Louisville employers having trouble finding workers who can pass a drug test

Grace Schneider
Courier Journal
A drug free workplace sign at Bagshaw Trucking Co. in Memphis, Ind. Aug. 30, 2017

A recent accident at a Southern Indiana manufacturer didn't raise suspicions at first.

Two men were working together, and one fed a sheet of metal into a machine. The other hit a switch to drop a heavy plate to stamp the sheets. But the sheet handler was still pulling his hand free when his partner hit the switch and crushed his hand.

As it happened, the accident might have been avoidable – or that's what bosses concluded when the switch operator's mandatory drug test came back positive, said Amanda Alexander, who works for a staffing firm that fills manufacturing jobs.

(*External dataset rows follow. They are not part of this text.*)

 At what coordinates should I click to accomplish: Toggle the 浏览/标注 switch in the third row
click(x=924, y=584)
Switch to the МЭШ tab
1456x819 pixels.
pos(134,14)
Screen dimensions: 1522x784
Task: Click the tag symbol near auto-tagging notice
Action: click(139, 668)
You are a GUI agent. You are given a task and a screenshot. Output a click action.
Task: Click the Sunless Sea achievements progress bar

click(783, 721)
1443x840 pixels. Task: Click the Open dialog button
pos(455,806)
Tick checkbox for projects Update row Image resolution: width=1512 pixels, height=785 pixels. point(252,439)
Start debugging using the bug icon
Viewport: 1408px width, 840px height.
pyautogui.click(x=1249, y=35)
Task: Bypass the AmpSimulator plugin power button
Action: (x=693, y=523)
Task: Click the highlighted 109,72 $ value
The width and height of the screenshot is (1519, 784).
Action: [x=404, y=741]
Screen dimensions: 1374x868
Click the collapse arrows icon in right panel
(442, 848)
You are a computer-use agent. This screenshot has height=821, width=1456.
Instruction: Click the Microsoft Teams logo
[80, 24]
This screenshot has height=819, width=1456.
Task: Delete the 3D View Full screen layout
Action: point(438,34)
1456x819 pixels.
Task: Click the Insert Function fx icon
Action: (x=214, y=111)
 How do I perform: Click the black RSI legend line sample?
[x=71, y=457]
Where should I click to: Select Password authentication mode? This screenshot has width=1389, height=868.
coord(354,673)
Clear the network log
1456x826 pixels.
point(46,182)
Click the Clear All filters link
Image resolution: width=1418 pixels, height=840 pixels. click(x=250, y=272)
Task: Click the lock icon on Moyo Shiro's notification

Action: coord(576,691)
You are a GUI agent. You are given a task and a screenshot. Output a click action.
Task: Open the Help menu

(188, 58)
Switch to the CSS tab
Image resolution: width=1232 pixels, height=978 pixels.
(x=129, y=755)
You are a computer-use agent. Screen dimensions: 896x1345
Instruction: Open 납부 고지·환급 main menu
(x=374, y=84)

The accident is indicative of a growing problem as the Louisville area battles a drug epidemic: Employers are having a hard time finding and keeping workers who can pass a drug test. People of all ages are testing positive, and for hard drugs, leading to unsafe working conditions and causing some employers to cut their workforces.

“It’s a real problem. It’s too high a percentage” of workers testing positive for drugs, said Kerry Stemler, president and owner of KM Stemler Co., a New Albany, Indiana-based commercial and industrial contractor and real-estate developer.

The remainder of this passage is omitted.